Dubbed “Hot Hand Luke,” the game was a side project while they were working on a seperate piece—they made fire balls for playing games as a fun distraction. Yes, that’s the kind of “fun distraction” that they have. “Hot Hand Luke” took about three months to make, compared to his other piece known as “Torch Song”—an eight-foot diamond shape fire machine—which took around three years. Gordon didn’t expect that anyone would actually show his game, since at the time it was a bit of an off-hand liability.
“I tried to bring it to Burning Man precompression, and the San Francisco fire department turned it down,” he says.

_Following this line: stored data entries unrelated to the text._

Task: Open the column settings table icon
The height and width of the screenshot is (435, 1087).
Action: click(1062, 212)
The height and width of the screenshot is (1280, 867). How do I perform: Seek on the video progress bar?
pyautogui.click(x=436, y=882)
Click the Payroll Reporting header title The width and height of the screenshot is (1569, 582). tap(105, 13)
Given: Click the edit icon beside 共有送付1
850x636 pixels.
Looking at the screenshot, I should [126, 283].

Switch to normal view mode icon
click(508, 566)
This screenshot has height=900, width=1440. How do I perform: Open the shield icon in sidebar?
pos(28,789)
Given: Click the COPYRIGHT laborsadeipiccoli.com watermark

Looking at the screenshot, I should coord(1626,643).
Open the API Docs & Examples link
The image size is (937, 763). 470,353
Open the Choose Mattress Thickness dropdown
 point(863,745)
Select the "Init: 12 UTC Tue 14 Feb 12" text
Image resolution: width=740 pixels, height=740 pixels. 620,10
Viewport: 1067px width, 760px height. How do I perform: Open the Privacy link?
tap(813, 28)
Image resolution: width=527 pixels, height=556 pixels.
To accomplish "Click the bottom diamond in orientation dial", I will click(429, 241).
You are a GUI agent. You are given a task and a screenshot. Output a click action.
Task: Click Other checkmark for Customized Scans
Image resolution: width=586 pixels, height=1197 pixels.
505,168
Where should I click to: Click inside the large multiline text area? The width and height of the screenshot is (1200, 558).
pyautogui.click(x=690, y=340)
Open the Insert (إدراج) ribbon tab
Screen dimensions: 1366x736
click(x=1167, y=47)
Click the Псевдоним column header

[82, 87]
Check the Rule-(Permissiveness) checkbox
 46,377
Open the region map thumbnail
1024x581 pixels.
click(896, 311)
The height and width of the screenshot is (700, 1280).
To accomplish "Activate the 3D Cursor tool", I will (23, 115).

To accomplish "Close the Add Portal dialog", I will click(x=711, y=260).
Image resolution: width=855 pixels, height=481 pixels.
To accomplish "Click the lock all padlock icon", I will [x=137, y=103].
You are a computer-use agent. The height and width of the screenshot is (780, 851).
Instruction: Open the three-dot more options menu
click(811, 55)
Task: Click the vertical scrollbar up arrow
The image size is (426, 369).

But the Santa Cruz Fire Department didn’t (high fives). Hot Hand Luke will be featured in this year’s Glow: Festival of Fire and Light, hosted by the Museum of Art and History (MAH). This will be the first time Gordon shows the Skee-Ball game publicly.
“As anyone who’s ever gone to Burning Man and seen the fire art there knows, it’s very tactile,” he says. “You feel it from like 10 feet away, you experience it in a way that you don’t experience other art that doesn’t have that physical feedback. It’s really amazing in that way.”
“Hot Hand Luke” won’t actually hurt players hands, thanks to some heavy duty Kevlar gloves. The four-inch balls are made from steel, with a central core wrapped in Kevlar-cotton weave wick, dipped in methylated spirits, and ignited. The Santa Cruz Fire Department has tentatively approved it for those age 15 and over, though they could still turn it down when Gordon shows up next weekend. Which would really, really suck.
“This isn’t standard by any means,” Gordon says. “It’s a combination of fire art and fire performance. So it’s a more complex approval process with the fire department. I’m adding some minor safety features to it right now to comply with a few of their requests.”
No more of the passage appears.